WHAT TO PRODUCE -> Rewrite the entries below with every "accomplish" swapped for "complete", leaving everything else unchanged.

----------------

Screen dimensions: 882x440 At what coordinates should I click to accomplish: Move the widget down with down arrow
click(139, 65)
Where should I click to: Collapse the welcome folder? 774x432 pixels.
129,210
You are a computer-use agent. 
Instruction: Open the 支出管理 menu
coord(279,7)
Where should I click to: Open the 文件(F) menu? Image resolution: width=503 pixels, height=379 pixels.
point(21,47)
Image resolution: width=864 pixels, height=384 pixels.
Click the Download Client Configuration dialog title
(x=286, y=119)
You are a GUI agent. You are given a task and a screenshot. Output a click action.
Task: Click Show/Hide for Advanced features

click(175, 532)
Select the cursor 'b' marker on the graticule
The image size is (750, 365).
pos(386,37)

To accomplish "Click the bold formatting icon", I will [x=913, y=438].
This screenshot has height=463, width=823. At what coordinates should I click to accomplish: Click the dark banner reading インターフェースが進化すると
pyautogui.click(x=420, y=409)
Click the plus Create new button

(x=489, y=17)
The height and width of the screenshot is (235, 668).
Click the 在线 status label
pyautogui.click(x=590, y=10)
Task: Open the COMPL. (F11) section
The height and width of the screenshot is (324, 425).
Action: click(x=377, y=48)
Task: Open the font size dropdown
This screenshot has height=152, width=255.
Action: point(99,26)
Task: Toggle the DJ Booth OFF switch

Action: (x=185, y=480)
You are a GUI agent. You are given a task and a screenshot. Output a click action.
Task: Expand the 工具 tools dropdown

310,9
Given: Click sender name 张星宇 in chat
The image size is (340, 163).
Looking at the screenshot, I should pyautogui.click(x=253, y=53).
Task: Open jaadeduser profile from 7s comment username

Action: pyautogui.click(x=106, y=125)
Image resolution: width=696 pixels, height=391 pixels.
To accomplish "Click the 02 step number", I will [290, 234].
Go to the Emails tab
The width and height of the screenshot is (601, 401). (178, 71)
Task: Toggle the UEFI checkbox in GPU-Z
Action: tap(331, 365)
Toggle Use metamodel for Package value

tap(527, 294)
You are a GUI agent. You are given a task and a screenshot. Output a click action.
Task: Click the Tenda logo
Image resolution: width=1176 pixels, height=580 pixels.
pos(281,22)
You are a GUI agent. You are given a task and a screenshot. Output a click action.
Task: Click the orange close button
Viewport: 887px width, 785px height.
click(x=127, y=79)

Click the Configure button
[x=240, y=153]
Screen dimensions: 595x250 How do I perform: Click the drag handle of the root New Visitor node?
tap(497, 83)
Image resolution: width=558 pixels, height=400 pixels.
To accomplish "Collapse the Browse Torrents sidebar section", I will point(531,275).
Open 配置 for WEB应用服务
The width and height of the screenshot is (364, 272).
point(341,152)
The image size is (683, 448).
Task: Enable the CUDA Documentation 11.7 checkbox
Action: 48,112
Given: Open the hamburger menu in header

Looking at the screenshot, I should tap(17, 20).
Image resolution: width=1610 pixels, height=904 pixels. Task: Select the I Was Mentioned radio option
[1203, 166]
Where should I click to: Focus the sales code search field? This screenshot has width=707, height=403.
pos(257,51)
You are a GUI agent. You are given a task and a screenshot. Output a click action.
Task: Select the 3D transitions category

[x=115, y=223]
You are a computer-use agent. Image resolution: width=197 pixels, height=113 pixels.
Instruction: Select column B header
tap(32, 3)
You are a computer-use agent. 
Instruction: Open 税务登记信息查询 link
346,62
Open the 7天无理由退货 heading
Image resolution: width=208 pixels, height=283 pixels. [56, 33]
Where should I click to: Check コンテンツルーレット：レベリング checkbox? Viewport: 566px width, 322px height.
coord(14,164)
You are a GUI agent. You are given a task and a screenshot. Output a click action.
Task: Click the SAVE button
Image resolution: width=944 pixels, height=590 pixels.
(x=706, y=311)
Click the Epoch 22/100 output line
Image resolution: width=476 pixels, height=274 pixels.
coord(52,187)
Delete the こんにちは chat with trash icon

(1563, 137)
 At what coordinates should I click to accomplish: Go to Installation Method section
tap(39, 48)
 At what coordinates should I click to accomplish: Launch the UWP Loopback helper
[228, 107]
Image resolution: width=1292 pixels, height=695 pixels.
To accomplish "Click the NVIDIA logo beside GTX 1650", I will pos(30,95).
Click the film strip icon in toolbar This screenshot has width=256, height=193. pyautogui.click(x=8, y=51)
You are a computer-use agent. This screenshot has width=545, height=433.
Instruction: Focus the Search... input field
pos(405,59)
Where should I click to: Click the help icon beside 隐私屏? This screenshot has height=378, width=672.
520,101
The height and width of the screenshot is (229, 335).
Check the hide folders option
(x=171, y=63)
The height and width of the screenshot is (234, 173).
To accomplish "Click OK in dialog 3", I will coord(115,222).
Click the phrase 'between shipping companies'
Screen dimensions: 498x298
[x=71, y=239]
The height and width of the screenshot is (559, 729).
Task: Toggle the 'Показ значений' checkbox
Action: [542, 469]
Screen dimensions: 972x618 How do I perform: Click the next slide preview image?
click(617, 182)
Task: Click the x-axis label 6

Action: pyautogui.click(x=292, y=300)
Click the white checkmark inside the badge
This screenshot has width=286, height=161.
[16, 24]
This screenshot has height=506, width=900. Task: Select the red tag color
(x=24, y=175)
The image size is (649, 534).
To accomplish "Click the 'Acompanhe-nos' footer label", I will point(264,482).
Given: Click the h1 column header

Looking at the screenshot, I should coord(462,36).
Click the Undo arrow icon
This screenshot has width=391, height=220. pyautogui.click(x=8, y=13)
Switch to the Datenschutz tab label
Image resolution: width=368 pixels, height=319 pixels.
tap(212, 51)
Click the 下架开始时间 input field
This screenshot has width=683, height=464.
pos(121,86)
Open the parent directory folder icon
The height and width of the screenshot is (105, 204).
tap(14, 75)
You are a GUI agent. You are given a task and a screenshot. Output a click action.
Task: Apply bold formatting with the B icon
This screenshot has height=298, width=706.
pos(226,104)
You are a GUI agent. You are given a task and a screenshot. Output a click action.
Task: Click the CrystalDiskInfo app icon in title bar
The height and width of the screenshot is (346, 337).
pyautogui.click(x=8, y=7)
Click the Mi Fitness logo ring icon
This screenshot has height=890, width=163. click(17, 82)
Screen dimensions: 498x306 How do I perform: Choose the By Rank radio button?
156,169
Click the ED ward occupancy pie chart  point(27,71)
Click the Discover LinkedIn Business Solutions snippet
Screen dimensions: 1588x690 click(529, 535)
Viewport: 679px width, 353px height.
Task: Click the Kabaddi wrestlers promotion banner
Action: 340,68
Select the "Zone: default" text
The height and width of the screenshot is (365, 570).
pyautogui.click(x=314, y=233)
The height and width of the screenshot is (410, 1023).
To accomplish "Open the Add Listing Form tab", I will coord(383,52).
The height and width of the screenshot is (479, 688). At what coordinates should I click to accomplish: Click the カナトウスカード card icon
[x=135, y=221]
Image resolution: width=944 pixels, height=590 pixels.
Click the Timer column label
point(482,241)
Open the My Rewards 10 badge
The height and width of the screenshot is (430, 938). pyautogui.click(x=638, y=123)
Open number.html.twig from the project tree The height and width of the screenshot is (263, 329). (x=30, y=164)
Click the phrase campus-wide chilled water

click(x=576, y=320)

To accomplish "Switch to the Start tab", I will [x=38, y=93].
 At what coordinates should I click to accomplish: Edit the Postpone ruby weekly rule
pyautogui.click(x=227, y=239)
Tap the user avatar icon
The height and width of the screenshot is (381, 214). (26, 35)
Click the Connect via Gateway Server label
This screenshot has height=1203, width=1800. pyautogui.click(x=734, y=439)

----------------

SOLUTION TO THIS TASK ->
Screen dimensions: 882x440 At what coordinates should I click to complete: Move the widget down with down arrow
click(139, 65)
Where should I click to: Collapse the welcome folder? 774x432 pixels.
129,210
You are a computer-use agent. 
Instruction: Open the 支出管理 menu
coord(279,7)
Where should I click to: Open the 文件(F) menu? Image resolution: width=503 pixels, height=379 pixels.
point(21,47)
Image resolution: width=864 pixels, height=384 pixels.
Click the Download Client Configuration dialog title
(x=286, y=119)
You are a GUI agent. You are given a task and a screenshot. Output a click action.
Task: Click Show/Hide for Advanced features

click(175, 532)
Select the cursor 'b' marker on the graticule
The image size is (750, 365).
pos(386,37)

To complete "Click the bold formatting icon", I will [x=913, y=438].
This screenshot has height=463, width=823. At what coordinates should I click to complete: Click the dark banner reading インターフェースが進化すると
pyautogui.click(x=420, y=409)
Click the plus Create new button

(x=489, y=17)
The height and width of the screenshot is (235, 668).
Click the 在线 status label
pyautogui.click(x=590, y=10)
Task: Open the COMPL. (F11) section
The height and width of the screenshot is (324, 425).
Action: click(x=377, y=48)
Task: Open the font size dropdown
This screenshot has height=152, width=255.
Action: point(99,26)
Task: Toggle the DJ Booth OFF switch

Action: (x=185, y=480)
You are a GUI agent. You are given a task and a screenshot. Output a click action.
Task: Expand the 工具 tools dropdown

310,9
Given: Click sender name 张星宇 in chat
The image size is (340, 163).
Looking at the screenshot, I should pyautogui.click(x=253, y=53).
Task: Open jaadeduser profile from 7s comment username

Action: pyautogui.click(x=106, y=125)
Image resolution: width=696 pixels, height=391 pixels.
To complete "Click the 02 step number", I will [290, 234].
Go to the Emails tab
The width and height of the screenshot is (601, 401). (178, 71)
Task: Toggle the UEFI checkbox in GPU-Z
Action: tap(331, 365)
Toggle Use metamodel for Package value

tap(527, 294)
You are a GUI agent. You are given a task and a screenshot. Output a click action.
Task: Click the Tenda logo
Image resolution: width=1176 pixels, height=580 pixels.
pos(281,22)
You are a GUI agent. You are given a task and a screenshot. Output a click action.
Task: Click the orange close button
Viewport: 887px width, 785px height.
click(x=127, y=79)

Click the Configure button
[x=240, y=153]
Screen dimensions: 595x250 How do I perform: Click the drag handle of the root New Visitor node?
tap(497, 83)
Image resolution: width=558 pixels, height=400 pixels.
To complete "Collapse the Browse Torrents sidebar section", I will point(531,275).
Open 配置 for WEB应用服务
The width and height of the screenshot is (364, 272).
point(341,152)
The image size is (683, 448).
Task: Enable the CUDA Documentation 11.7 checkbox
Action: 48,112
Given: Open the hamburger menu in header

Looking at the screenshot, I should tap(17, 20).
Image resolution: width=1610 pixels, height=904 pixels. Task: Select the I Was Mentioned radio option
[1203, 166]
Where should I click to: Focus the sales code search field? This screenshot has width=707, height=403.
pos(257,51)
You are a GUI agent. You are given a task and a screenshot. Output a click action.
Task: Select the 3D transitions category

[x=115, y=223]
You are a computer-use agent. Image resolution: width=197 pixels, height=113 pixels.
Instruction: Select column B header
tap(32, 3)
You are a computer-use agent. 
Instruction: Open 税务登记信息查询 link
346,62
Open the 7天无理由退货 heading
Image resolution: width=208 pixels, height=283 pixels. [56, 33]
Where should I click to: Check コンテンツルーレット：レベリング checkbox? Viewport: 566px width, 322px height.
coord(14,164)
You are a GUI agent. You are given a task and a screenshot. Output a click action.
Task: Click the SAVE button
Image resolution: width=944 pixels, height=590 pixels.
(x=706, y=311)
Click the Epoch 22/100 output line
Image resolution: width=476 pixels, height=274 pixels.
coord(52,187)
Delete the こんにちは chat with trash icon

(1563, 137)
 At what coordinates should I click to complete: Go to Installation Method section
tap(39, 48)
 At what coordinates should I click to complete: Launch the UWP Loopback helper
[228, 107]
Image resolution: width=1292 pixels, height=695 pixels.
To complete "Click the NVIDIA logo beside GTX 1650", I will pos(30,95).
Click the film strip icon in toolbar This screenshot has width=256, height=193. pyautogui.click(x=8, y=51)
You are a computer-use agent. This screenshot has width=545, height=433.
Instruction: Focus the Search... input field
pos(405,59)
Where should I click to: Click the help icon beside 隐私屏? This screenshot has height=378, width=672.
520,101
The height and width of the screenshot is (229, 335).
Check the hide folders option
(x=171, y=63)
The height and width of the screenshot is (234, 173).
To complete "Click OK in dialog 3", I will coord(115,222).
Click the phrase 'between shipping companies'
Screen dimensions: 498x298
[x=71, y=239]
The height and width of the screenshot is (559, 729).
Task: Toggle the 'Показ значений' checkbox
Action: [542, 469]
Screen dimensions: 972x618 How do I perform: Click the next slide preview image?
click(617, 182)
Task: Click the x-axis label 6

Action: pyautogui.click(x=292, y=300)
Click the white checkmark inside the badge
This screenshot has width=286, height=161.
[16, 24]
This screenshot has height=506, width=900. Task: Select the red tag color
(x=24, y=175)
The image size is (649, 534).
To complete "Click the 'Acompanhe-nos' footer label", I will point(264,482).
Given: Click the h1 column header

Looking at the screenshot, I should coord(462,36).
Click the Undo arrow icon
This screenshot has width=391, height=220. pyautogui.click(x=8, y=13)
Switch to the Datenschutz tab label
Image resolution: width=368 pixels, height=319 pixels.
tap(212, 51)
Click the 下架开始时间 input field
This screenshot has width=683, height=464.
pos(121,86)
Open the parent directory folder icon
The height and width of the screenshot is (105, 204).
tap(14, 75)
You are a GUI agent. You are given a task and a screenshot. Output a click action.
Task: Apply bold formatting with the B icon
This screenshot has height=298, width=706.
pos(226,104)
You are a GUI agent. You are given a task and a screenshot. Output a click action.
Task: Click the CrystalDiskInfo app icon in title bar
The height and width of the screenshot is (346, 337).
pyautogui.click(x=8, y=7)
Click the Mi Fitness logo ring icon
This screenshot has height=890, width=163. click(17, 82)
Screen dimensions: 498x306 How do I perform: Choose the By Rank radio button?
156,169
Click the ED ward occupancy pie chart  point(27,71)
Click the Discover LinkedIn Business Solutions snippet
Screen dimensions: 1588x690 click(529, 535)
Viewport: 679px width, 353px height.
Task: Click the Kabaddi wrestlers promotion banner
Action: 340,68
Select the "Zone: default" text
The height and width of the screenshot is (365, 570).
pyautogui.click(x=314, y=233)
The height and width of the screenshot is (410, 1023).
To complete "Open the Add Listing Form tab", I will coord(383,52).
The height and width of the screenshot is (479, 688). At what coordinates should I click to complete: Click the カナトウスカード card icon
[x=135, y=221]
Image resolution: width=944 pixels, height=590 pixels.
Click the Timer column label
point(482,241)
Open the My Rewards 10 badge
The height and width of the screenshot is (430, 938). pyautogui.click(x=638, y=123)
Open number.html.twig from the project tree The height and width of the screenshot is (263, 329). (x=30, y=164)
Click the phrase campus-wide chilled water

click(x=576, y=320)

To complete "Switch to the Start tab", I will [x=38, y=93].
 At what coordinates should I click to complete: Edit the Postpone ruby weekly rule
pyautogui.click(x=227, y=239)
Tap the user avatar icon
The height and width of the screenshot is (381, 214). (26, 35)
Click the Connect via Gateway Server label
This screenshot has height=1203, width=1800. pyautogui.click(x=734, y=439)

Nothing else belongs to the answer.